La pratica dell’ospitalità: anche questo è chiesto al fedele musulmano, come al cristiano. Ci sono dei contesti socioculturali che lo richiedono perché per tutti i popoli semitici che abitano nel nord dell’Africa, ebrei, musulmani, cristiani, l’ospitalità è sacra. Se nel deserto tu non fai entrare nella tua tenda chi si è perso e bussa alla tua tenda, tu lasci che quell’altro muoia. Se non apriamo una porta all’altro, lui sta fuori e muore. Com’è oggi la situazione nella nostra società? L’ospitalità ci mette davanti il fatto che il mio essere aperto o chiuso è motivo di vita o di morte per l’altro. E questo lo sanno anche le popolazioni animiste dell’Africa. Se io vivo in condizioni difficili in ciò che possiamo chiamare “casa” – un semplice riparo, una tenda, una capanna di frasche -  dove io ho trovato la possibilità di vita, e se lo chiudo all’altro, lo condanno a morte. L’ospitalità è sacra, e comune a tutte e due le fedi.

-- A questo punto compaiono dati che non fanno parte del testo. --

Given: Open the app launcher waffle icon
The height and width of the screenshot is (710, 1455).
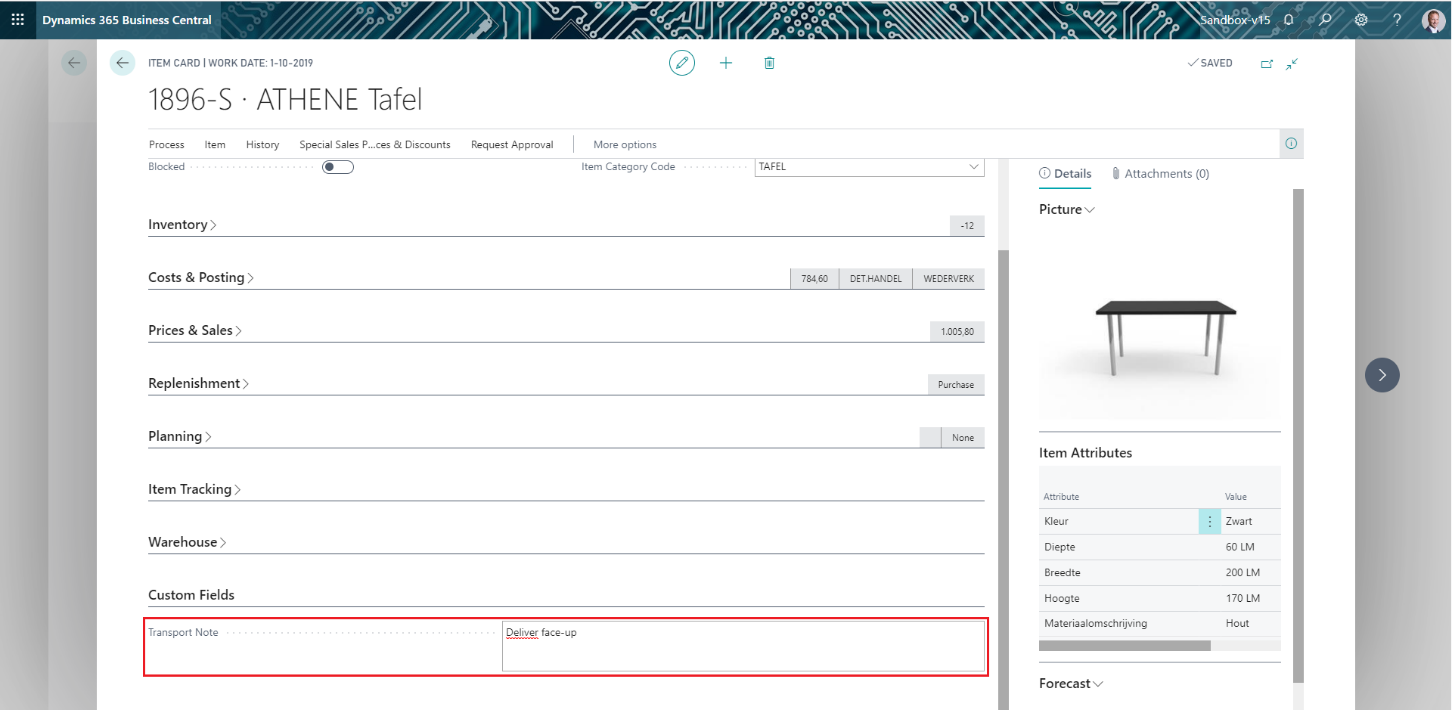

E poi la chiamata alla lotta spirituale, presente nella tradizione cristiana e particolarmente nella vita monastica. La tradizione musulmana la chiama la “grande jihad”, la lotta personale, e poi c’è quella che noi traduciamo come “la guerra santa”, la “piccola jihad”

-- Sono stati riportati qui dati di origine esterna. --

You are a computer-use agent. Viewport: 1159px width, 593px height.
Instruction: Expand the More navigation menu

Comune a entrambe le tradizioni, cristiana e musulmana, è la dimensione del pellegrinaggio. Bisogna andare alla Mecca almeno una volta nella vita. Ma la dimensione del pellegrinaggio che vivono anche quando non possono permettersi di andare alla Mecca, e a cui sono chiamati tutti è quella interiore che si collega alla conversione del cuore, al ritornare al Signore.

 

Questi mi sembrano i quattro assi più significativi. Che cosa ciò può dirci oggi, qui? Alcune cose  già sono state indicate. Credo che sia ancora più fondamentale questo tipo di approccio, cioè l’affrontare il problema del dialogo come qualcosa che non ci inventiamo, ma è un essere attenti a dove viviamo, accanto a chi viviamo, che cosa brucia nel cuore dell’altro. Se noi ci esercitassimo in questo ci verrebbe spontaneo l’esigenza del dialogo, del conoscere l’altro, del capire perché fa quello che fa. Secondo me, i bambini ci sono maestri in questo. Con la loro curiosità e con i loro “perché” hanno una naturalezza di approccio che servirebbe a noi per cogliere, per discernere le opportunità che ci vengono date, proprio perché il dover rendere conto all’altro mi obbliga a riscoprire le motivazioni di fondo di tante cose che o non facevo più, o facevo per abitudine. Se l’altro ti fa una domanda: “Perché si fa digiuno il venerdì santo e si fa festa a Pasqua?” e così via, bisogna spiegare tutto a qualcuno che non sa niente di tutto quello, non si può rispondere: “Perché si fa così”. Non va più bene neanche con i bambini.

Ci aiuta poi a porre le giuste domande anche all’altro. Questo vale per i fedeli delle altre religioni, e anche per i non credenti. Sono i non cristiani che ci chiedono conto della speranza che è in noi. Non serve un prontuario di risposte, ma  una revisione dei motivi che ci fanno vivere in un certo modo o non vivere in un altro modo. Questo dovrebbe aiutarci a far capire che vale di più motivare qualcosa, che non affermare e gridare un assoluto di cui non sappiamo dare la motivazione.